** Opening Records for processing block **
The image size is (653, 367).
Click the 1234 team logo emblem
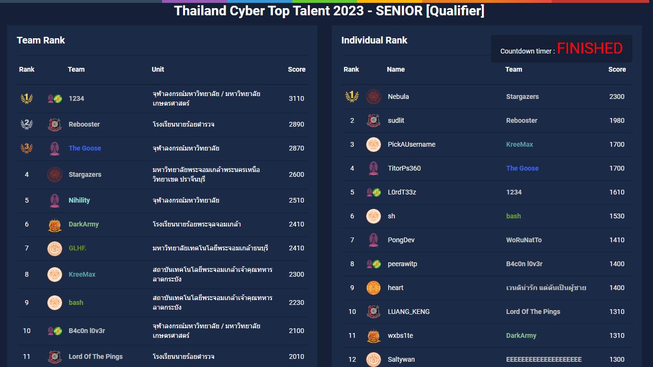point(54,97)
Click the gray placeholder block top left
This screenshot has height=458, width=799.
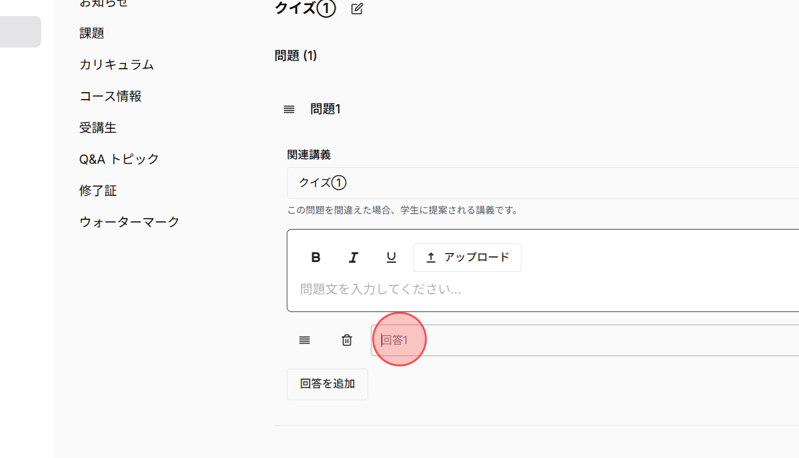[x=20, y=31]
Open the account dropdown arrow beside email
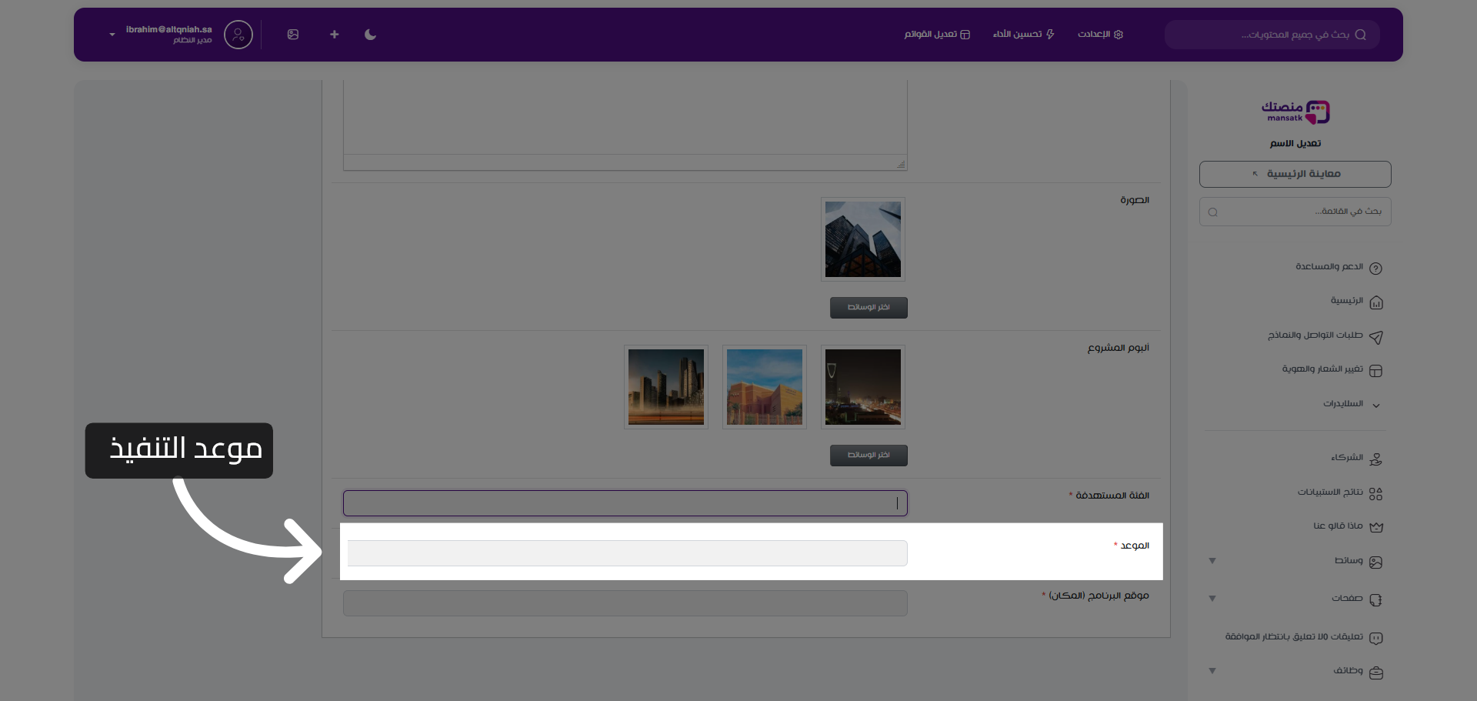The image size is (1477, 701). [x=112, y=35]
** Closing Records for processing block **
#### Goal of the exercise:
Would you copy out the data exactly, leaving every picture out?

#### Response to the exercise:
The image size is (653, 367).
Click the 1234 team logo emblem
point(54,97)
Click the gray placeholder block top left
This screenshot has height=458, width=799.
[x=20, y=31]
Open the account dropdown arrow beside email
The image size is (1477, 701). [x=112, y=35]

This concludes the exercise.